The hockey goalie is a fascinating character. They’re constantly involved, yet for the most part they operate rather independently from the rest of their team. It’s like if there was a goalie in basketball as well and they never left the restricted circle. I know the role of goalie isn’t just to stop shots, but isn’t that most of the job, and the most impactful part? Goalies seem, to my uneducated eye, to be at an odd place on a hypothetical chart of how independently they operate and how much impact they have. Soccer goalies have a smaller impact. Pitchers and quarterbacks have a bigger impact and operate at the center of it all. Hockey goalies have a pretty big impact, but they operate in this isolated position not entirely unlike the final boss in a video game. Add in the reputation for streakiness and the dice-rolling air it gives the position, and the implication becomes that a lot of hockey is rolling the dice. That could explain how the sport maintains its relative unpredictability. Maybe I’m missing something big, or maybe I’m saying something obvious but new to me because I haven’t spent much time thinking about hockey in my life.

It’s Sweep Season

The Cubs are trying to avoid a sweep tonight in Anaheim, sending Drew Smyly out to the mound in a sentence that shouldn’t feel as relatively encouraging as it does. The Cubs are underdogs, but Smyly’s been solid, and it’s not like the team’s wholly impotent, even if it’s been a rough go lately.

For a little perspective, for those lamenting how much worse this team has been compared to expectations:

Entering the season, FanGraphs projected the Cubs to win 76.5 games.

Entering today, FanGraphs projected the Cubs to win 76.0 games.

Maybe the problem was the expectations.

I understand people saying they want the Cubs to be competitive every year.
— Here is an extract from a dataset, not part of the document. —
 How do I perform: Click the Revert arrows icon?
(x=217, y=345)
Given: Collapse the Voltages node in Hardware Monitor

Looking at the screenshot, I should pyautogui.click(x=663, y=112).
I think that’s fair enough, especially playing in the NL Central. But the team tried that through 2020 and it wasn’t working well. Then, Theo Epstein left, and Jed Hoyer took over, and we’re now in the equivalent of Epstein’s 2014 season with Hoyer. Remember how managed expectations were for 2015? We’re still months away from even that on the timeline, and while Hoyer didn’t inherit as broken a situation as Epstein, the degree of broken doesn’t really matter if a rebuild is in order, and a rebuild was in order. If it matters at all, it’s harder to come in like Hoyer and have to finish the teardown before beginning to build.